Gold Hill Shaftesbury Dorset

We took this photo a few years ago when we lived in the south of England.

And you will find it in the English Cottages section of Quillcards and you can use it in one of your ecards.

There’s a free trial that allows you to use any of the images in Quillcards, so you can definitely use the photo, just click here to get started.

Gold Hill

The photo shows a view of the steep cobbled street named Gold Hill in the town of Shaftesbury. If you look past the cottages you can see how the hill tumbles down to the plain below.

It’s quite a surprise to enter Shaftesbury from one direction and then suddenly find yourself at the top of Gold Hill looking down over the Blackmore Vale in the distance.

Gold Hill is famous as the setting for a television advertisement for Hovis bread that was shown in the UK in the 1970s. Made by the film director Ridley Scott, you can see it here in this YouTube clip.

You might catch a reference to ‘doorsteps’ in the narrator’s voiceover to the advertisement, which is a way of describing particularly thick slices of bread.

Shaftesbury In Context

The town of Shaftesbury is in the county of Dorset, which is in the south west of England.

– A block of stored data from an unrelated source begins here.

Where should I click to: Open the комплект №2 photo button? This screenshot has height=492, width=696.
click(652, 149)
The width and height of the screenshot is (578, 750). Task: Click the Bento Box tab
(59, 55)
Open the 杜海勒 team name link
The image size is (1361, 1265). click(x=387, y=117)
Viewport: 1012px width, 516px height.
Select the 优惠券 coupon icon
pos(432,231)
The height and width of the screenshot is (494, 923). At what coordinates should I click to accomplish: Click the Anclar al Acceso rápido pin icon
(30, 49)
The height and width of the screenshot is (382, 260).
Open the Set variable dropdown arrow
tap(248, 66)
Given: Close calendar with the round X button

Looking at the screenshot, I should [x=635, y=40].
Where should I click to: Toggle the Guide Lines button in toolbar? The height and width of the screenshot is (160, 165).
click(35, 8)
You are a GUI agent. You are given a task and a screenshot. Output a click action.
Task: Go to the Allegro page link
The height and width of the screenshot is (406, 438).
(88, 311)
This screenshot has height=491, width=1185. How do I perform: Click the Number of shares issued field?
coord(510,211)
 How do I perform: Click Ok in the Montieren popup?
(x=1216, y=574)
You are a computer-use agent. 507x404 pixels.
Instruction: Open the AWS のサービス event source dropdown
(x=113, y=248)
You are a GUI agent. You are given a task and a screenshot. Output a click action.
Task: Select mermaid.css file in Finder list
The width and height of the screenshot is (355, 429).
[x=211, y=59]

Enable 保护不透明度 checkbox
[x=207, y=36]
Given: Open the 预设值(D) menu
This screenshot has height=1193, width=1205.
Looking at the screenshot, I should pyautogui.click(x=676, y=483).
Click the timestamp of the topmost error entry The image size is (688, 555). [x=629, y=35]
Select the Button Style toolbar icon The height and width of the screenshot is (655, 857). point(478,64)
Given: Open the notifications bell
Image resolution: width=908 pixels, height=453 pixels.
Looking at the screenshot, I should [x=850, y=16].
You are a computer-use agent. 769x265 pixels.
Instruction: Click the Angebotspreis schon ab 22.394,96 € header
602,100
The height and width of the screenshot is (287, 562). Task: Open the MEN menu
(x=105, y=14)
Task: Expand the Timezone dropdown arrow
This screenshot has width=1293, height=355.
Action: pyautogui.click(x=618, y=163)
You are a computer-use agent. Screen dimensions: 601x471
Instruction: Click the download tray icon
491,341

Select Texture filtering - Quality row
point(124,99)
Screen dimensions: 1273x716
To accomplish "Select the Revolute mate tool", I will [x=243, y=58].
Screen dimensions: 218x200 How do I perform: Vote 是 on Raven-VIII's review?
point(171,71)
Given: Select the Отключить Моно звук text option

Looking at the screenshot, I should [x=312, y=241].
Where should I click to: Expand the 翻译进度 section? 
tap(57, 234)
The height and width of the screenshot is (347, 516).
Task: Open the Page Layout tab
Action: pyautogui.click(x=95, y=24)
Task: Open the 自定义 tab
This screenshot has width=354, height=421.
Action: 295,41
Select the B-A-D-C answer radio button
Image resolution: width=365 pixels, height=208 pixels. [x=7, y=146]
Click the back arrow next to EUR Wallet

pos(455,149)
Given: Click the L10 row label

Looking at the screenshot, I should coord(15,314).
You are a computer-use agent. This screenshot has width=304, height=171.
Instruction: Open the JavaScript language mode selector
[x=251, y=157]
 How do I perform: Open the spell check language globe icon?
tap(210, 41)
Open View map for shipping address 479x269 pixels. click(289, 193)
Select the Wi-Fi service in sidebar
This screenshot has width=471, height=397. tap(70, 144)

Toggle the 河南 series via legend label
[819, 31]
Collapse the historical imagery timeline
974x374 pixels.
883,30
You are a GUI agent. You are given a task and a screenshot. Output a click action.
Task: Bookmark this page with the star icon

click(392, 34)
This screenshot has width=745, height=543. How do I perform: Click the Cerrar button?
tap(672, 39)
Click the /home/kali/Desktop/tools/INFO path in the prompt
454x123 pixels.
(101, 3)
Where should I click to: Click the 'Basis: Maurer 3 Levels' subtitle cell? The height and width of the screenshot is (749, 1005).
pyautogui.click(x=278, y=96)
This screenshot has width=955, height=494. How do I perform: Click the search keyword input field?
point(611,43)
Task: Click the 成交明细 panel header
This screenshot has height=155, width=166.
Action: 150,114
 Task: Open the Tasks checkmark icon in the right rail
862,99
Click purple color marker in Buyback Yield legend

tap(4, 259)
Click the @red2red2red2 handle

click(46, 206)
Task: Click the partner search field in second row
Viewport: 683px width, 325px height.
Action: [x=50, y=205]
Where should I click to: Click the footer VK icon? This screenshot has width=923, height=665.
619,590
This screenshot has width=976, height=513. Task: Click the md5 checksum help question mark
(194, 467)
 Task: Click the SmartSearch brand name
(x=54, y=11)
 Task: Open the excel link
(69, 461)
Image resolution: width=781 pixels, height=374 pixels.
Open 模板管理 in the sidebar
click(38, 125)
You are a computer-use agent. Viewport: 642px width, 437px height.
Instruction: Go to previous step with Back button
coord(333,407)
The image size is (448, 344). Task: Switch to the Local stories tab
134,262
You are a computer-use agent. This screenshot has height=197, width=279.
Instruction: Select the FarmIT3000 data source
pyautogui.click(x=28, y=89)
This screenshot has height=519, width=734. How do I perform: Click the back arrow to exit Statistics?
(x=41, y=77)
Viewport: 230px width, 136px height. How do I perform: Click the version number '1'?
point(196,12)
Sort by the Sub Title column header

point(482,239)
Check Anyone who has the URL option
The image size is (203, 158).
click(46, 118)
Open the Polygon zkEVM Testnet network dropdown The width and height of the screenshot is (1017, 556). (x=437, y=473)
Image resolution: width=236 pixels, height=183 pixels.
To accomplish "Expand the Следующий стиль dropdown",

You can see its location on this map:

map of Shaftesbury in the county of Dorset

Dorset has a rich history. You can get a flavour of that rural history from Thomas Hardy’s novels. And although his later novels took in other surrounding counties, Dorset was always at the heart of his work, fictionalised and based on the medieval Anglo-Saxon kingdom of Wessex.

And it is on the Dorset coast, on the beach at Lyme Regis, that young Joseph Anning found a part of a fossil of an ichthyosaur in 1811 and where his sister Mary found the remainder of the skeleton in 1812.

The fossil was several feet long and the find was seen to some Victorians as a threat to the creationist vision of history and was highly controversial.

Because of the number of fossils found along the coast of Dorset, it is fondly known as the Jurassic coast and the home of the modern science of palaeontology.